How does one do full fine-tuning on Falcon 180B?

alvations · September 8, 2023, 12:13pm

From the blogpost, Spread Your Wings: Falcon 180B is here there’s a breakdown on instance needed and memory needed for full fine-tuning.

Is there some guide on how to do that in Sagemaker?

The questions in parts:

Does running a simple train_clm.py script work for full fine-tuning?
- There’s an example like https://nbviewer.org/github/huggingface/notebooks/blob/main/sagemaker/28_train_llms_with_qlora/scripts/run_clm.py but it is working on 1 instance and using qlora for fine-tuning
- If not, are there’s examples of doing distributed full fine-tuning? Would this work?
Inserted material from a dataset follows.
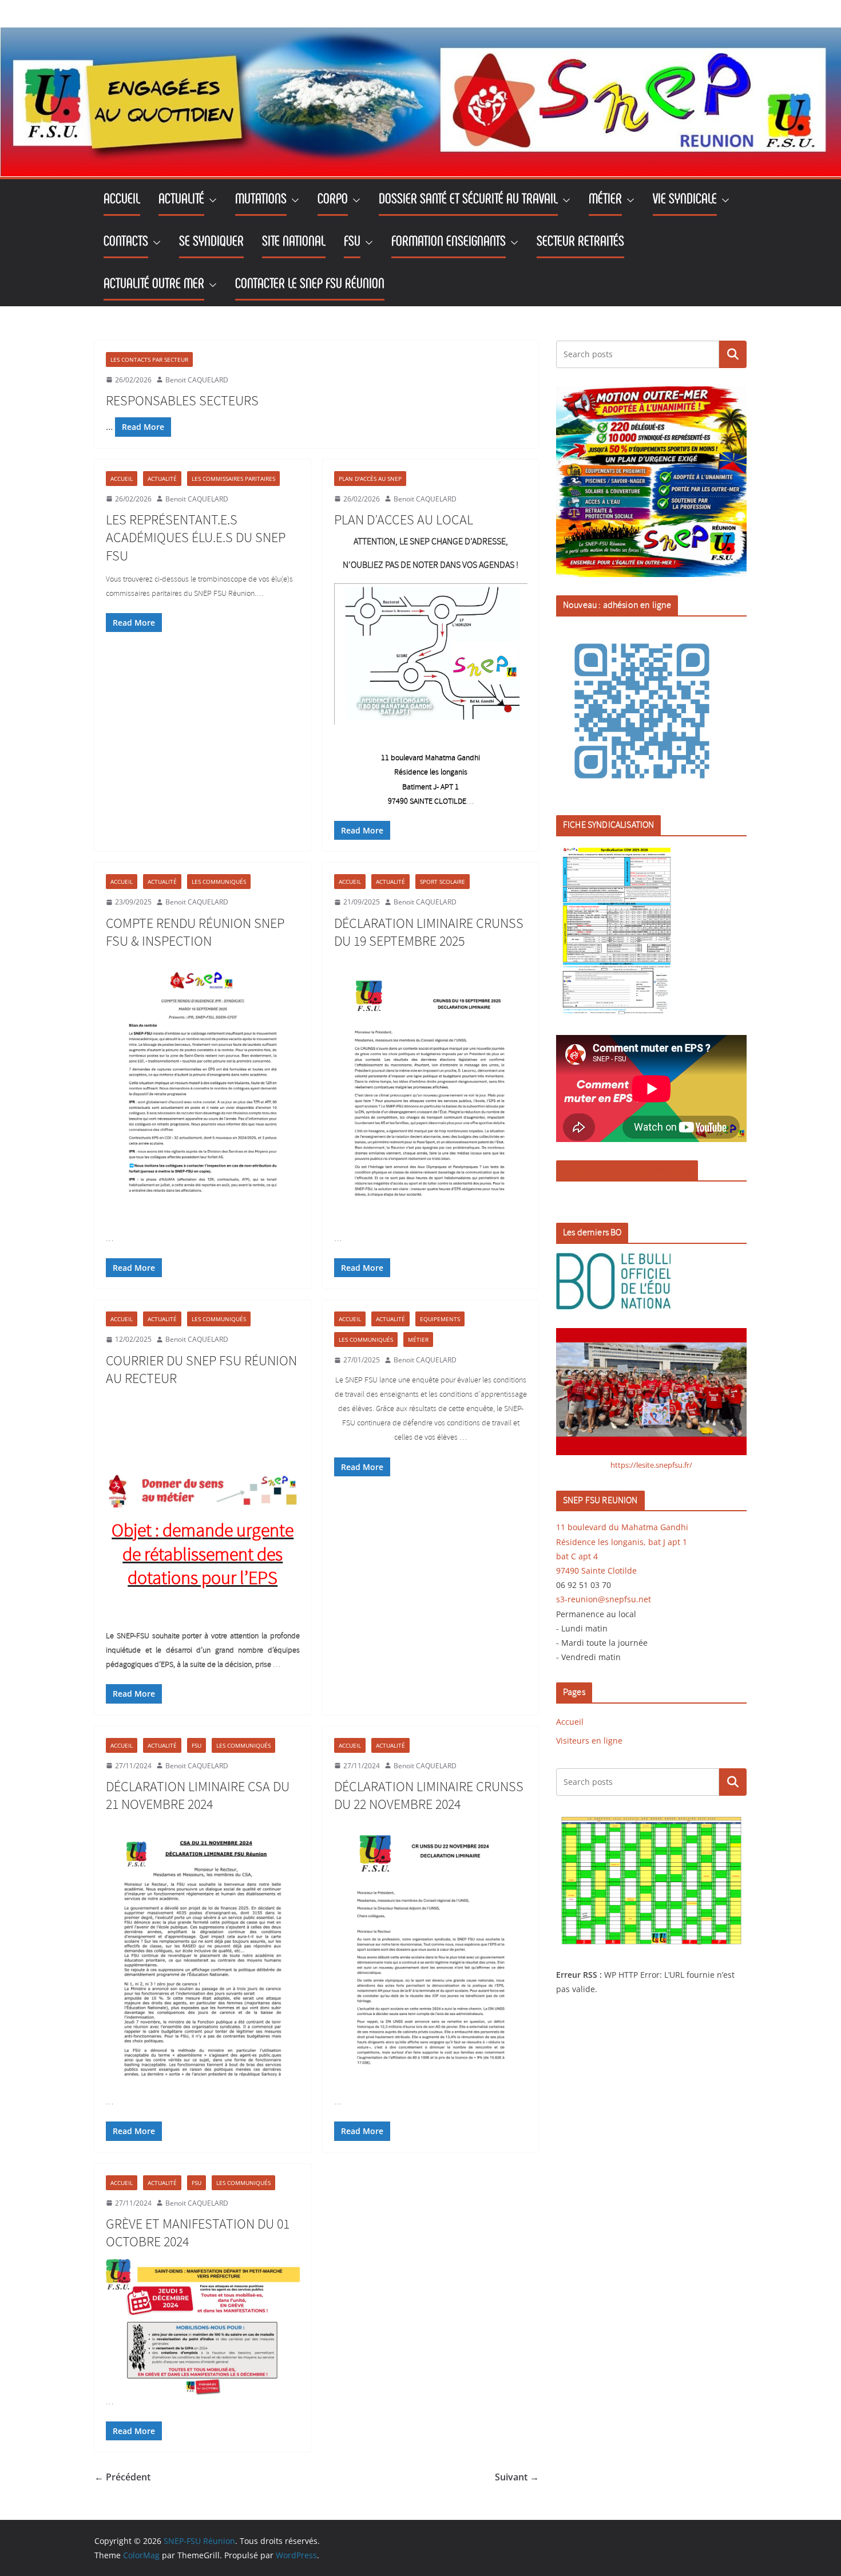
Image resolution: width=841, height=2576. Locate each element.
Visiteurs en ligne (589, 1740)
Jupyter Notebook Viewer
What configurations are available when using the “distribution” argument for full fine-tuning?
- This won’t work easily for 180B, right? "smdistributed": {"dataparallel": {"enabled": True}}
“8 x 8 x A100” would be 8 counts of ml.p4d.24xlarge on Sagemaker, is that correct?
7,000,000 GPU hours on “8 x 8 x A100”, would that equate to
- 7,000,000 / 8 instance counts / 8 GPUs = 109,375 hours on “8 x 8 x A100”
- 109,375 / 24 hours a day / 365 days a year ~= 12 years on “8 x 8 x A100”
- so, to do full fine-tune as much as the training day on “8 x 8 x A100” would take 12 years?
- and to acheive the same amount of training in lets say 1 year, we have to do 96 instance counts of ml.p4d.24xlarge?
  - and if we take $19.22 per hour on the instance, with 96 instance for a full year, the sum cost to train the model would be around $19.22 per instance per hour * 24 hours a day * 365 days * 96 instances ~= US$16 million (if we’re budgeting for a full fine-tuning a similar model, would $16M be an appropriate number?)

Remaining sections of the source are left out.